Y es que los enormes ejércitos que tienen los diputados a sus servicios, requieren de estabilidad laboral que les han prometido sus jefes. Los coordinadores son, naturalmente, quienes más gente tienen a su servicio, pero también uno que otro diputado:

– Roberto Marrufo, PRI. 58 – PAN (cuatro coordinadores). 49 – Raúl Vargas, PRD. 27 – Enrique Aubry, PVEM. 20 – Manuel Alejandro Rojas, PAN. 20

La basificación de los trabajadores tiene como requisito mínimo el que el trabajador tenga tres años laborando, pero este requisito se lo brincaron. De los 221 basificados en esta legislatura, sólo 41 cumplían el requisito, el resto no ajustaba el tiempo mínimo.

Entre los beneficiados se encuentra personal Sindicato, cuya dirigente, Irene Trejo, tiene también su historia porque a decir de algunos trabajadores no es una lideresa bien vista en el Congreso de Jalisco y por ello, muy próxima la elección del secretario del Sindicato de Trabajadores del Poder Judicial, sus cuentas no salían. Para lograr la reelección y decidió entonces negociar abrir nuevos agremiados.

Los 98 recientemente sindicalizados, que significaron una candente sesión del sindicato a puertas cerradas, le dio los votos suficientes para reelegirse y seguir medrando en el Congreso de Jalisco, en donde ha pasado de ganar menos de 20 mil pesos mensuales, a los casi 50 mil que ahora goza y no tiene más que eso porque quedaría automáticamente fuera del gremio, en donde hay un tope salarial para ser miembro.

LA DEUDA

La deuda que deja esta administración a la LX Legislatura es el otro dolor de cabeza.

No existe información confiable y sólo se sabe que se requieren sobre 35 millones de pesos para resolver los conflictos laborales, pero a eso deben sumarse otros adeudos de gravedad, como es Pensiones del Estado, impuestos federales y proveedores, cuya deuda podría alcanzar los 500 millones de pesos.

Sólo en el renglón de proveedores, de los que Roberto Marrufo dice no pasan de cinco millones de pesos, la realidad es que rebasa los 200 millones de pesos.

Evidentemente todos los proveedores son importantes, hay algunos con deudas por encima de los 20 millones de pesos a uno solo de ellos, pero sin duda los más significativos son los impuestos y Pensiones del Estado, en donde están comprometidos los recursos de la siguiente administración, independientemente de lo que se requiere para pago de salarios vencidos y prestaciones de fin de año que no están presupuestadas.

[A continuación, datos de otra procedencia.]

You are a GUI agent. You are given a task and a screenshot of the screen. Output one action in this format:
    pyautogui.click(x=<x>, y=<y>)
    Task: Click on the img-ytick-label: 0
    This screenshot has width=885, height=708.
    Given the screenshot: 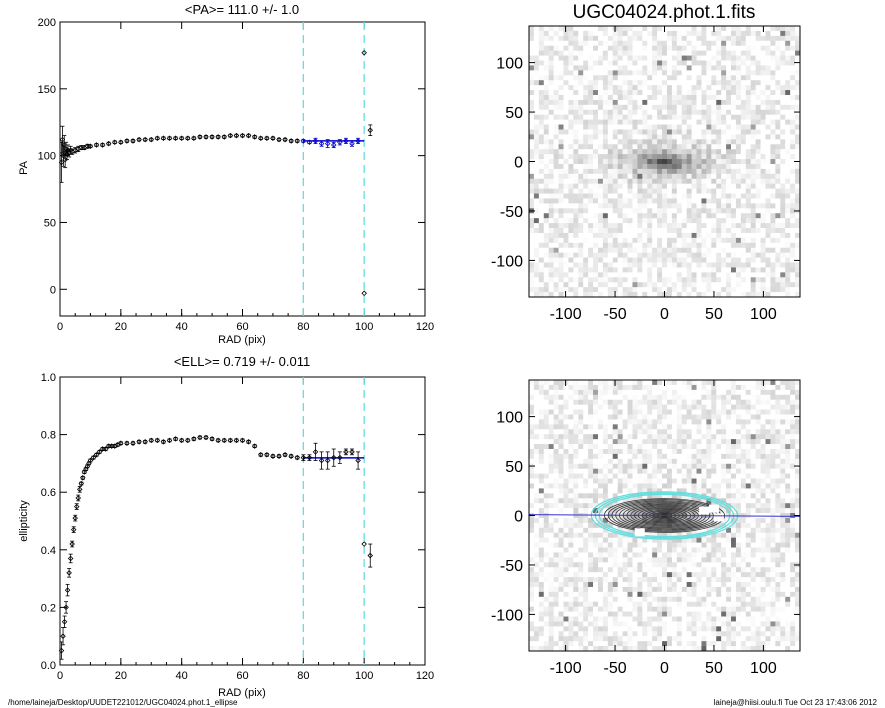 What is the action you would take?
    pyautogui.click(x=518, y=164)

Esta legislatura ha realizado pagos de deuda por más de 270 millones de pesos a lo largo de todo su tiempo y no termina de salir de sus conflictos. Los agranda y los hace interminables y se quejan sistemáticamente de que la pasada legislatura les dejó deudas y problemas que no supieron resolver, sólo mantuvieron el desordenad gasto que los tiene a punto de entregar un Poder Legislativo saqueado, en donde impera la ley del que tenga las manos grandes o los bolsillos más profundos.